Start of Dataset extract

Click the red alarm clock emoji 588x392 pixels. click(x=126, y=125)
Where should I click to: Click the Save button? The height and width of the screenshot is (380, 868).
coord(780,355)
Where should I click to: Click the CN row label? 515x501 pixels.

End of Dataset extract
Start of Dataset extract

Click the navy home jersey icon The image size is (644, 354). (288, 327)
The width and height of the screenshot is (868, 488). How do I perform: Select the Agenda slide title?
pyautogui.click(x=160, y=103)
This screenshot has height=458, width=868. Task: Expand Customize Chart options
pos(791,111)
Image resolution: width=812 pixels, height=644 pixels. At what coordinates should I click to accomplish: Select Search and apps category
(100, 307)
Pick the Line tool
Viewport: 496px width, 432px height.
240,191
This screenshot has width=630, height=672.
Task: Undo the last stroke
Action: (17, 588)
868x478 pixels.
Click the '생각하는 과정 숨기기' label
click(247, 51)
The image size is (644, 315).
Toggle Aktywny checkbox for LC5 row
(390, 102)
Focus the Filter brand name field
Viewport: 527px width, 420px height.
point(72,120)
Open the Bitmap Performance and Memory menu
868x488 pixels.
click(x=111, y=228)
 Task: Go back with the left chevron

End of Dataset extract
Start of Dataset extract

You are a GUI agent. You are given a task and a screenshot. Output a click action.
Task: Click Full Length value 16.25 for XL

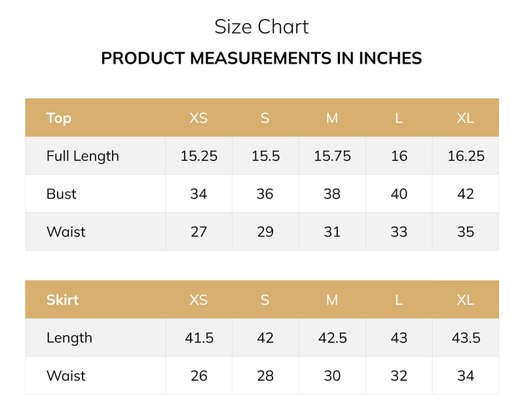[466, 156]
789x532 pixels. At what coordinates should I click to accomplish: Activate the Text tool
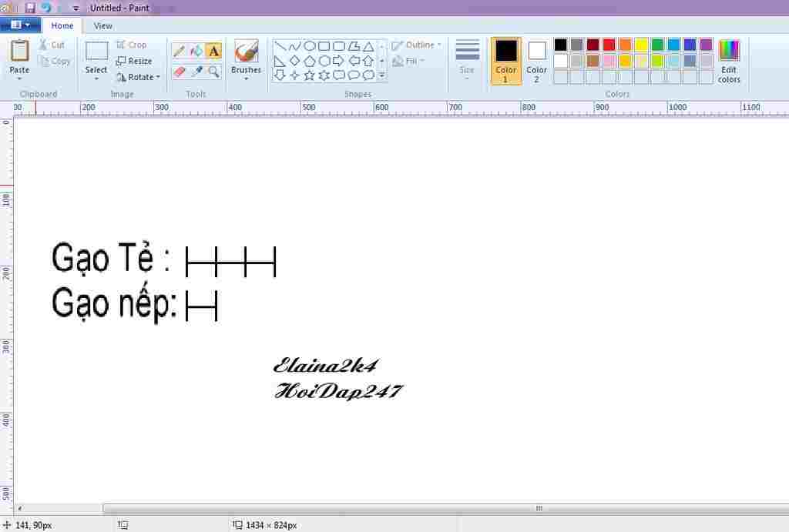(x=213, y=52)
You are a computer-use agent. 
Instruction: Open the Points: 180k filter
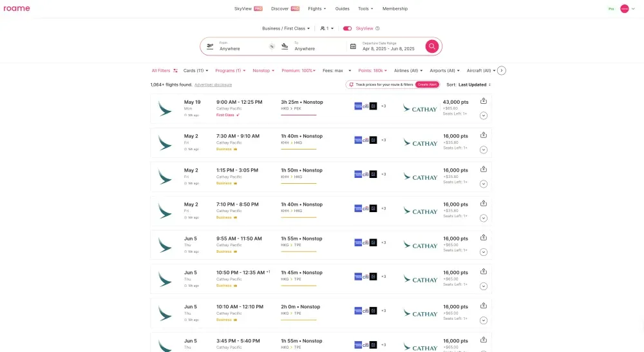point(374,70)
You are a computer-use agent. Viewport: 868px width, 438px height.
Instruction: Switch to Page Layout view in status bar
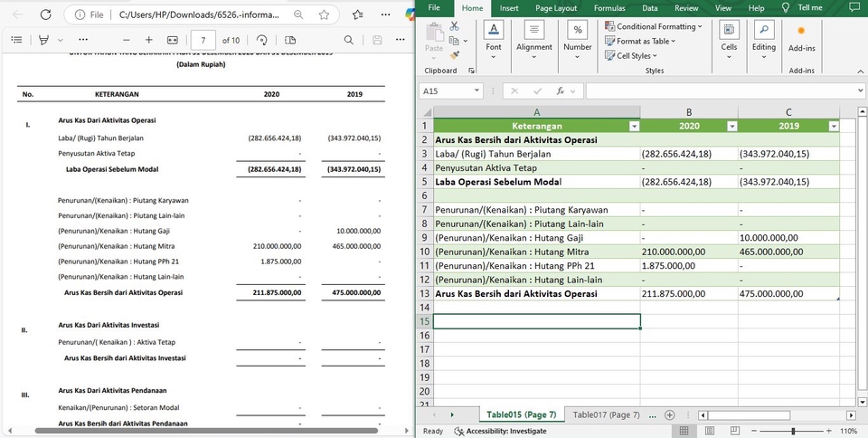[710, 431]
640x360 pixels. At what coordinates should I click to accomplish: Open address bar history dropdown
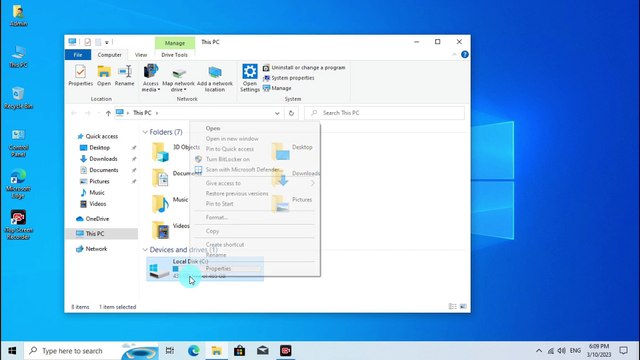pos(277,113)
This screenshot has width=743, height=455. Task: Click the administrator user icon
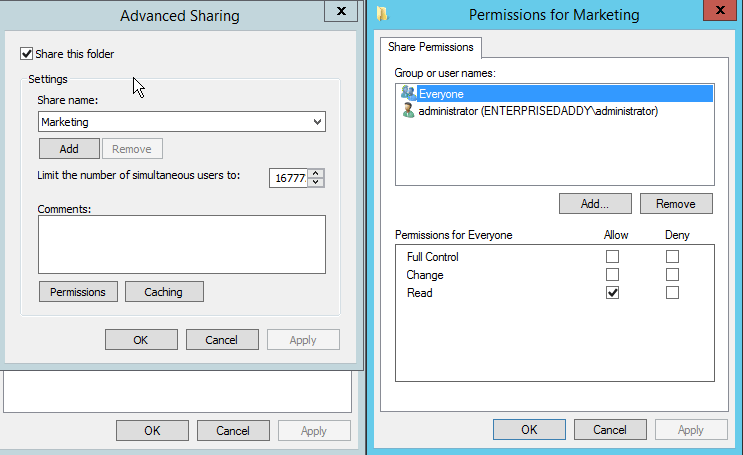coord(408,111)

End of Dataset extract

The problem: Where a line in the material above holds "size", copy that line.

Output below:
Click the navy home jersey icon The image size is (644, 354). (288, 327)
The image size is (644, 315).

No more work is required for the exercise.